In some instances, expecting mothers are afraid to tell their employers about their pregnancies for fear of losing their job. These fears are oftentimes fueled by stories from across the country, including here in California, of cases where women were fired simply because they were pregnant. We'd like to emphasize that such action is prohibited by law and can lead to a claim for wrongful termination.
Protection for pregnant employees
Most people are aware of the fact that employees and employers are prohibited by California labor law and federal law from discriminating against someone because of their age, sex, race, religion, physical disability or national origin. But despite the passage of the Pregnancy Discrimination Act in 1978, some people still don't know that discriminating on the basis of pregnancy is also prohibited.
Employers who are unaware of the law may actively deny a pregnant employee a promotion or even terminate her employment without realizing that this is a violation of labor laws.
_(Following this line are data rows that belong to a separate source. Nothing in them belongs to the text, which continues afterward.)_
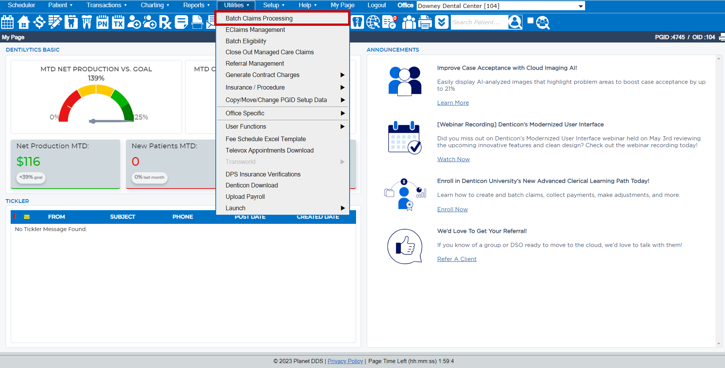The image size is (725, 368).
Task: Select the add new patient icon
Action: pos(134,22)
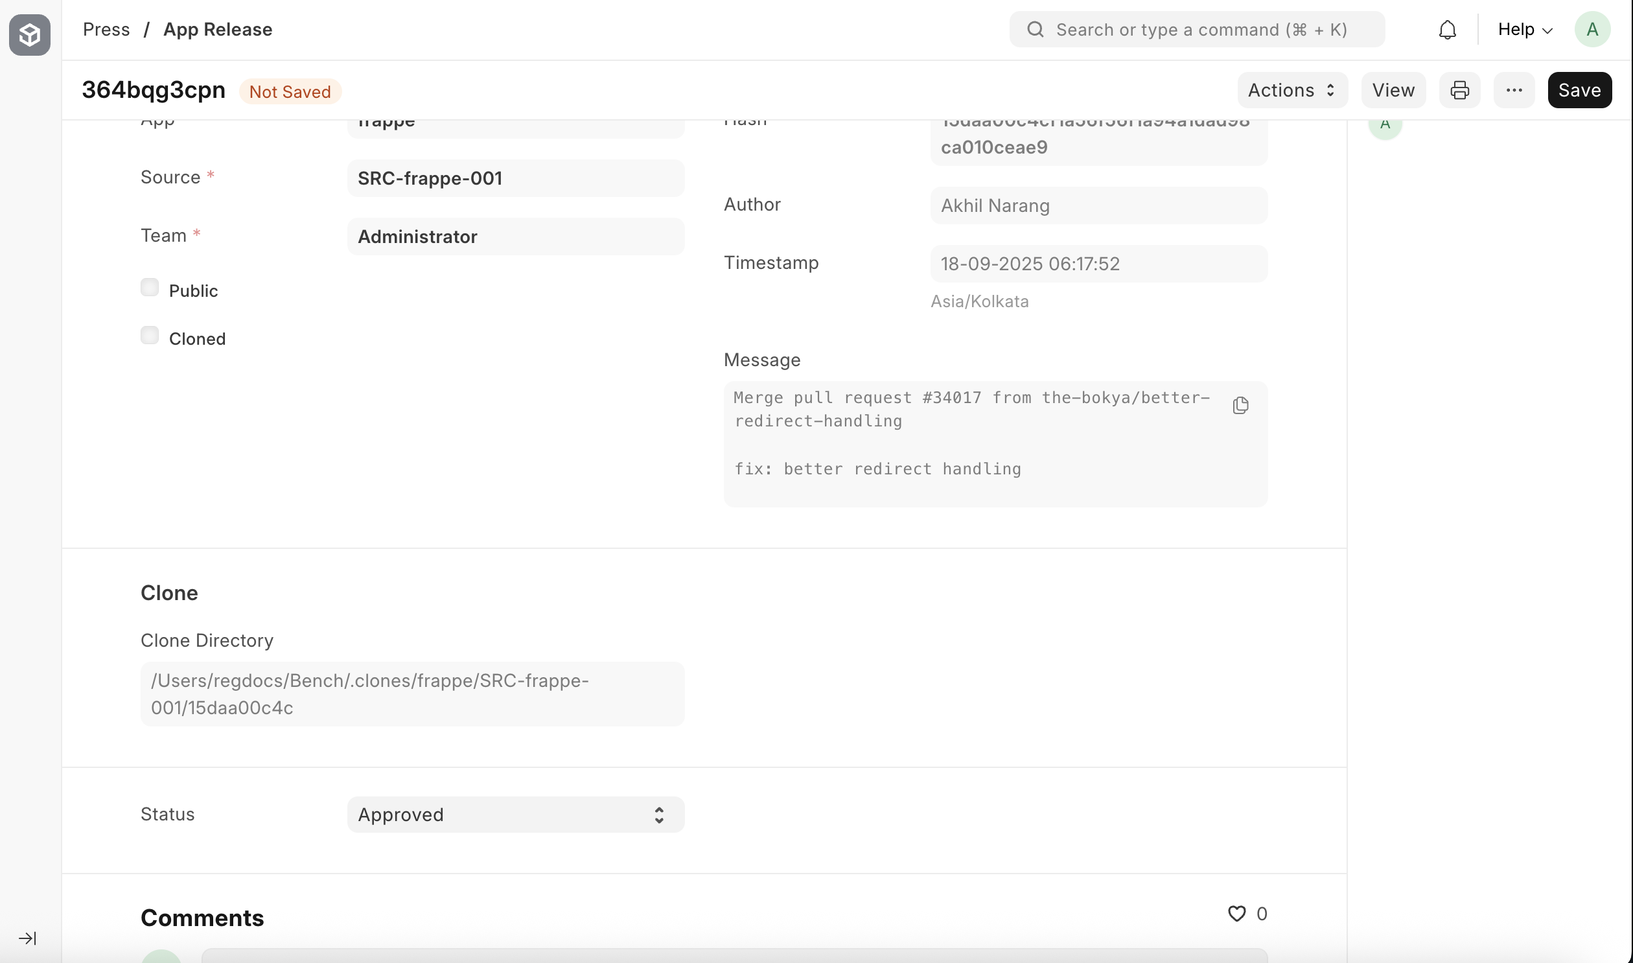1633x963 pixels.
Task: Check the Cloned checkbox
Action: (x=149, y=335)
But ignorance of the law is no excuse for wrongfully terminating a pregnant employee and employers should know that an employee has the right to seek legal action if this happens.
Filing a wrongful termination lawsuit
Workers who believe they were fired because of their pregnancy do have the right to file a lawsuit against their employer for wrongful termination. If a judge agrees with the worker's claim, she may be awarded compensation for lost wages, court and attorney's fees as well as other damages, such as pain and suffering in some cases.
You should know that wrongful termination cases may not be easy to tackle on your own. Employers will typically have an attorney represent them in these types of cases - an attorney who typically has more knowledge of the law than the average person. Workers who wish to seek compensation for wrongful termination are encouraged to seek legal representation of their own to advocate on their behalf.